On March 24, 2023, ImmuneOnco Biopharmaceuticals (Shanghai) Inc. (hereinafter referred to as "ImmuneOnco") announced that the patent applications for their independently developed products, IMM47 (CD24 antibody), IMM2520 (CD47×PD-L1), and IMM2510 (VEGF×PD-L1), have been approved by the China National Intellectual Property Administration. The approval of these patents in China will significantly enhance the market competitiveness of these projects and represent another milestone achievement in ImmuneOnco's rapid development.

CD24 is widely expressed in various solid tumors, including breast cancer, non-small cell lung cancer, colorectal cancer (CRC), hepatocellular carcinoma, renal cell carcinoma (RCC), and ovarian cancer (OC), and is considered an important prognostic marker for poor outcomes in these cancers, demonstrating significant potential for clinical research. The CD24 monoclonal antibody IMM47 is in the pre-IND stage and is expected to submit an IND application to the National Medical Products Administration and the US Food and Drug Administration this year.

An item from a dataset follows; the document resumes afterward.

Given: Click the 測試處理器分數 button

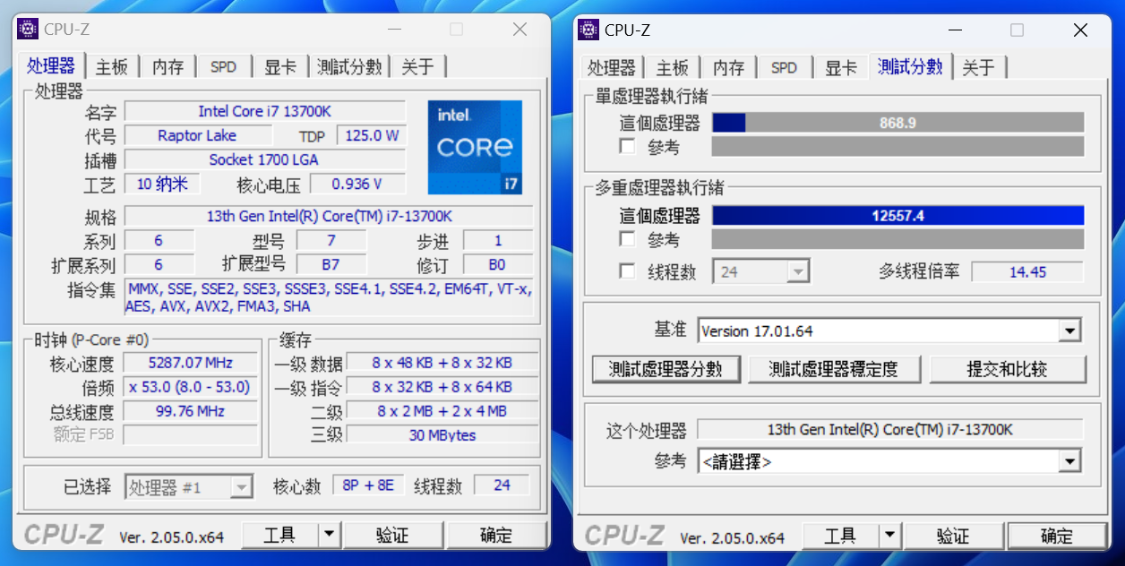Looking at the screenshot, I should point(664,369).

IMM2520 has been approved by the China NMPA and the US FDA for clinical trials, and patent approvals are also underway in countries/regions such as the United States and Europe. Preclinical toxicity studies of IMM2520 have shown that it does not bind to human red blood cells. In various animal models, IMM2520 has demonstrated encouraging efficacy and safety. The first participant in the IMM2520 project was dosed on March 23, 2023.

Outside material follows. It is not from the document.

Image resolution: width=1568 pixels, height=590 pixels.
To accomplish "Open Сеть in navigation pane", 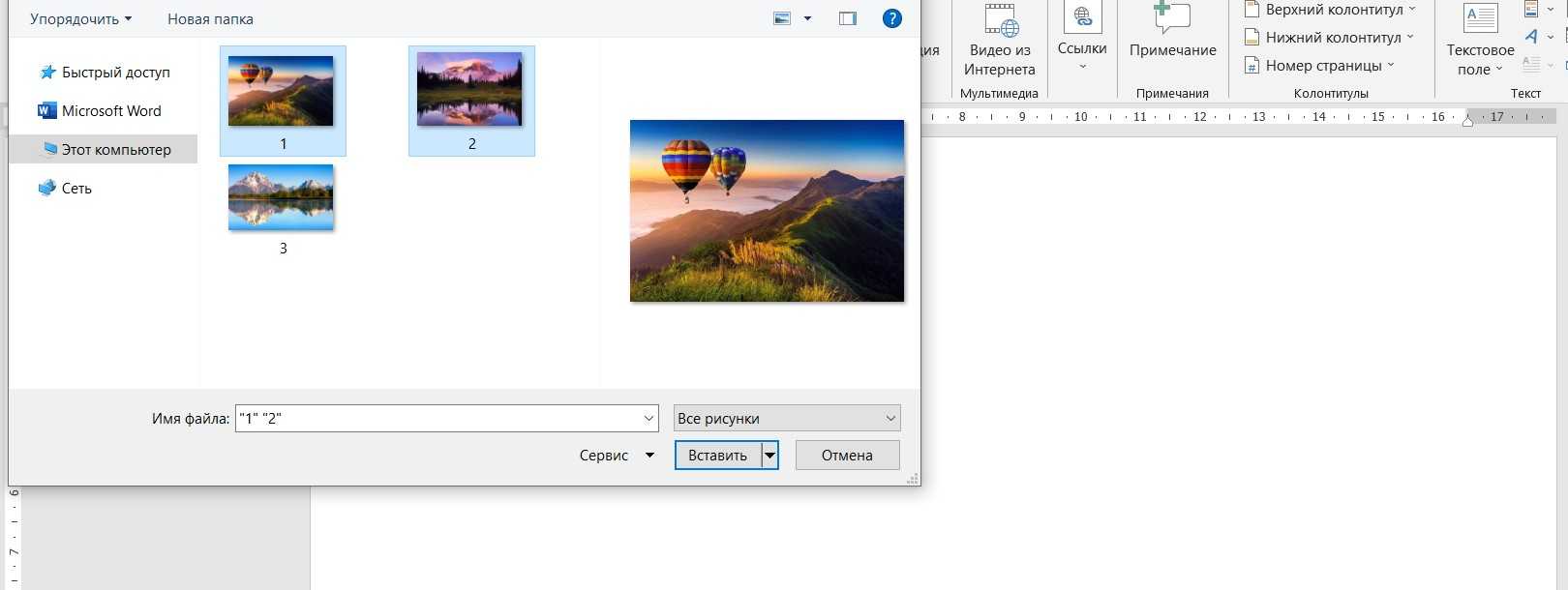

Preliminary results from the phase I clinical trial of the IMM2510 project have shown effectiveness. As of February 15, 2023, in patients with advanced solid tumors, good safety and tolerability have been demonstrated at doses up to 10.0mg/kg of IMM2510. Two partial responses have been observed in two evaluable non-small cell lung cancer patients, with best tumor shrinkage rates of 46% and 35%, respectively.

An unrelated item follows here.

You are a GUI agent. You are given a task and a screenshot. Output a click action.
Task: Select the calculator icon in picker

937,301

Founder and Chairman of ImmuneOnco Biopharmaceuticals

Dr. Wenzhi Tian stated:

"We are delighted to have received approval from the National Intellectual Property Administration of China for the invention patents of all three of our projects: IMM47, IMM2520, and IMM2510. We believe that these three projects have significant clinical development value. We will actively promote clinical trials and research, and strive to bring these projects to market as soon as possible to benefit cancer patients."